Understanding Discrete Interpolants Architecture in LLMs

This paper introduces a novel framework called "Discrete Interpolants" that bridges different generative AI modeling approaches. This method works by progressively unmasking data tokens. Let’s understand this with the help of an example, imagine starting with a completely blacked-out image and gradually revealing details, like solving a complex puzzle. Instead of using continuous data transformation, they use discrete tokens, which makes the process more compatible with existing language models and more computationally efficient.

During training, the model learns to predict original data by starting from a fully masked state and progressively revealing tokens according to a specific "masking schedule". This schedule determines how and when tokens get revealed. The researchers introduced two significant model types: an Explicit Timestep Model (which depends on specific time steps) and an Implicit Timestep Model (which removes time step dependencies), providing more flexibility in how the model generates or reconstructs data.

The framework can be applied not just to generative tasks like image creation, but also to discriminative tasks like image segmentation. By treating segmentation as an "unmasking process", they can train a single model to perform multiple types of tasks. The method also includes advanced features like classifier-free guidance, which allows more controlled generation by introducing conditional sampling. This means the model can generate images or data with specific characteristics more precisely, opening up new possibilities for AI-driven content creation and analysis.

Evaluating Discrete Interpolants on Benchmarks

The researchers tested their new "Discrete Interpolants" method on two main tasks: image and video generation. For image generation, they achieved impressive results on two challenging datasets - MS-COCO and ImageNet. This method not only competed with existing state-of-the-art models but in some cases outperformed them. By using a unique approach of progressively "unmasking" images - similar to revealing a picture hidden under layers - they were able to generate high-quality images with remarkable accuracy.

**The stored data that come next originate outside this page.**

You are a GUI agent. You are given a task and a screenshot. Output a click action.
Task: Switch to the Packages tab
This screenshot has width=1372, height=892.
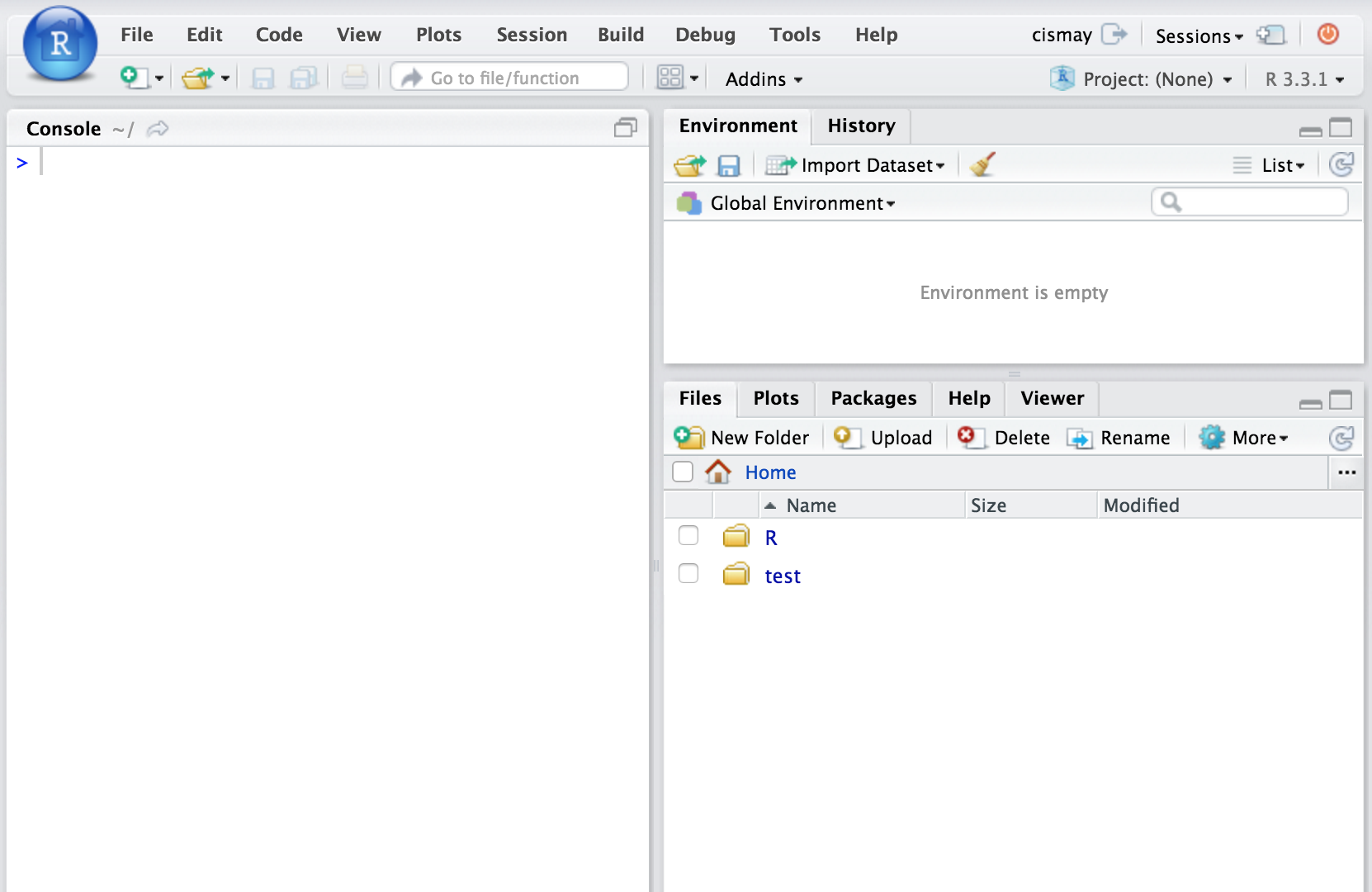tap(873, 398)
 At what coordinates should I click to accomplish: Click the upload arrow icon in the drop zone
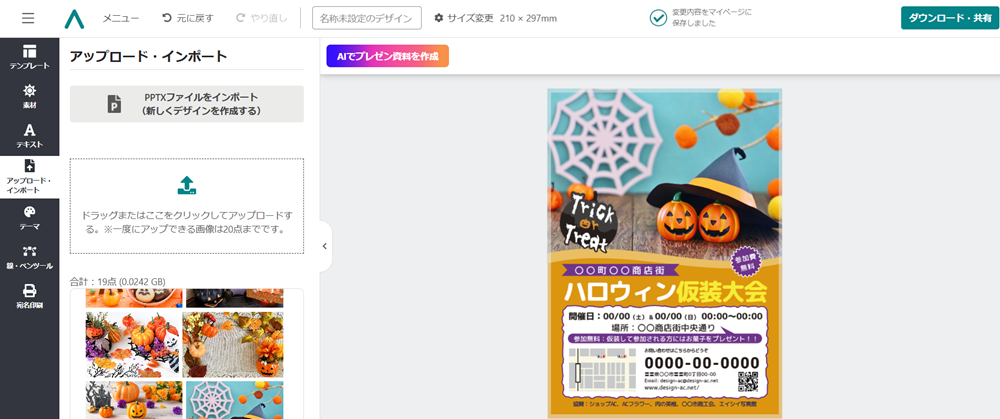pyautogui.click(x=186, y=186)
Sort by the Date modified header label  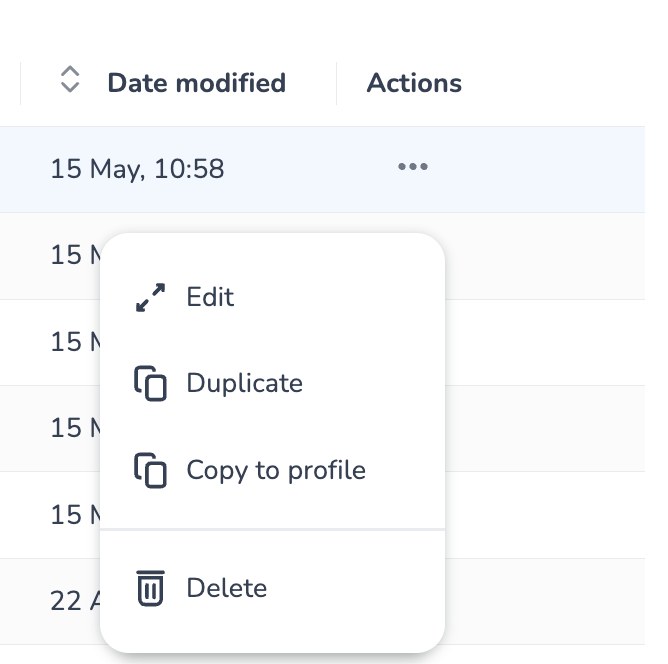196,83
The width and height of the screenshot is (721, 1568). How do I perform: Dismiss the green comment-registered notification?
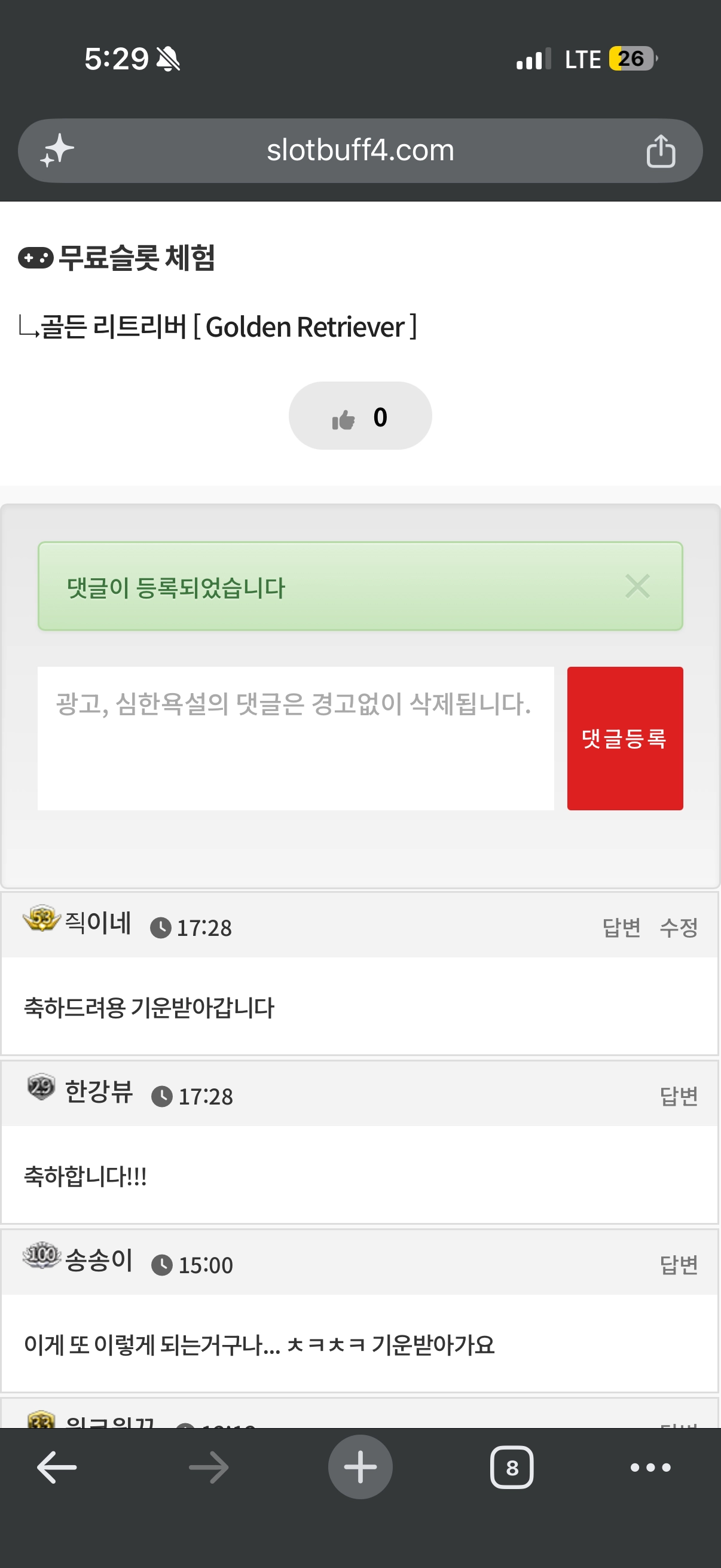(x=637, y=586)
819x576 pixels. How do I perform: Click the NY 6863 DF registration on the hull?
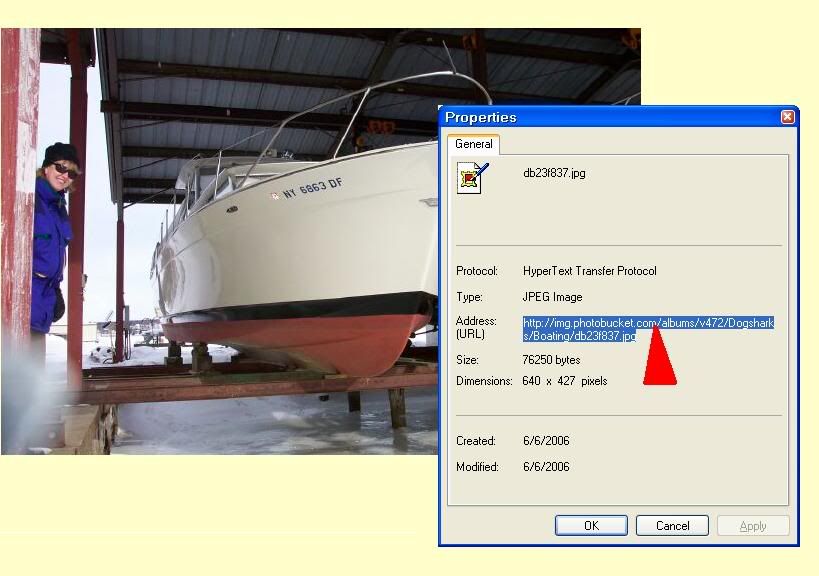(x=312, y=188)
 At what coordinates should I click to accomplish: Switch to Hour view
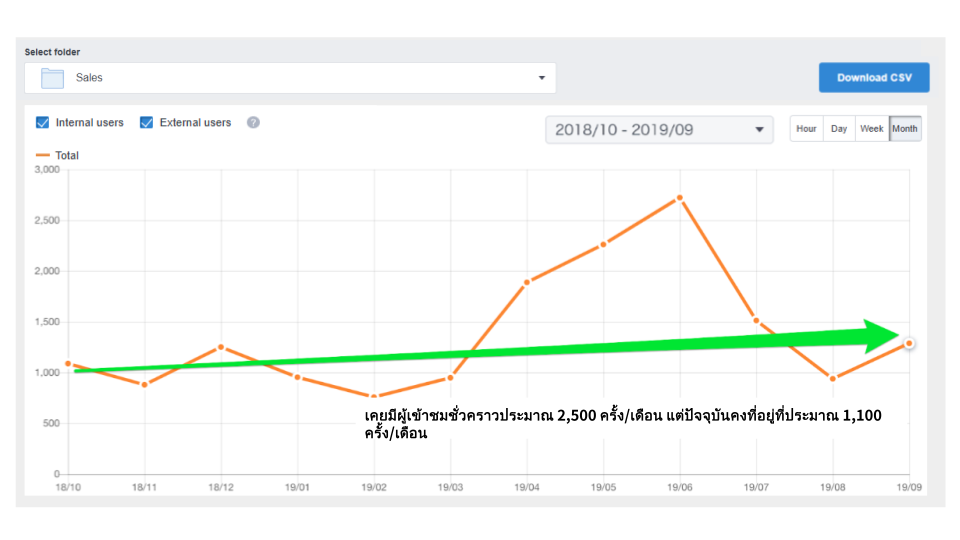click(806, 129)
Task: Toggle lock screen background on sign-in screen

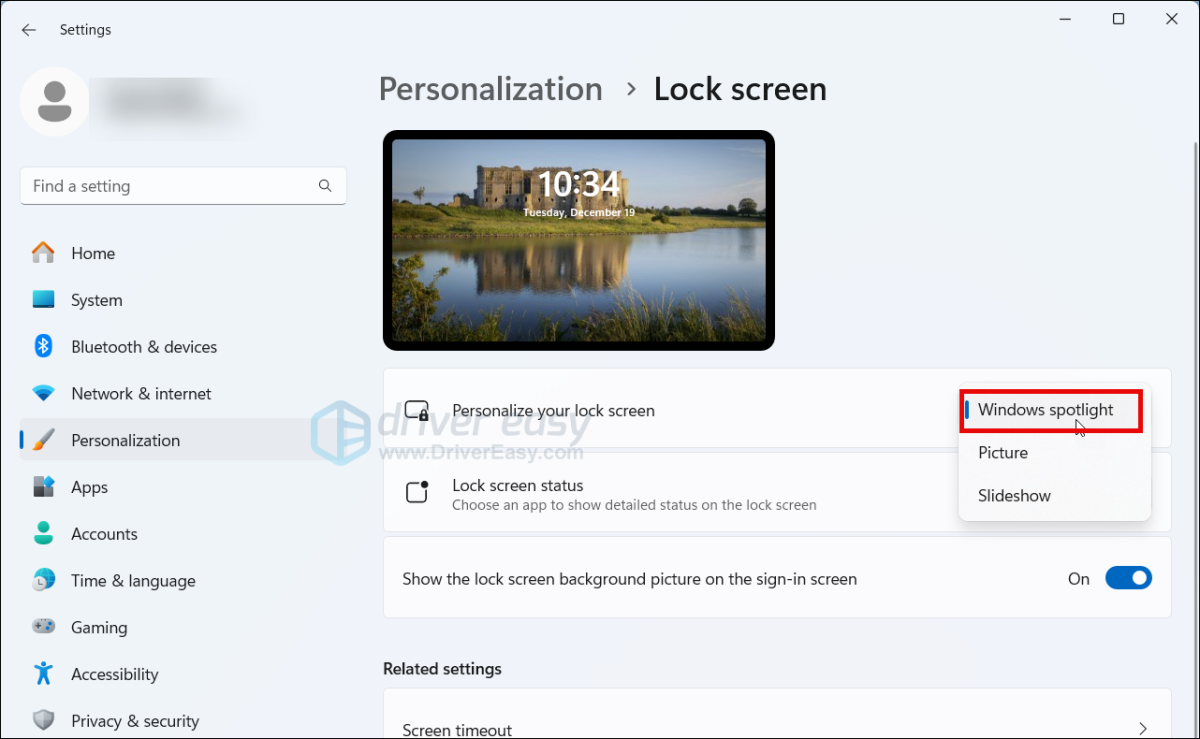Action: (x=1128, y=578)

Additionally, they demonstrated that this method works effectively across different types of generative models, including both "Explicit Timestep" and "Implicit Timestep" models. This means the technique can adapt to various image generation scenarios. When the researchers extended their method to video generation using the FaceForensics dataset, it again showed promising results. This suggests that this technique can successfully scale from creating single images to generating more complex video content.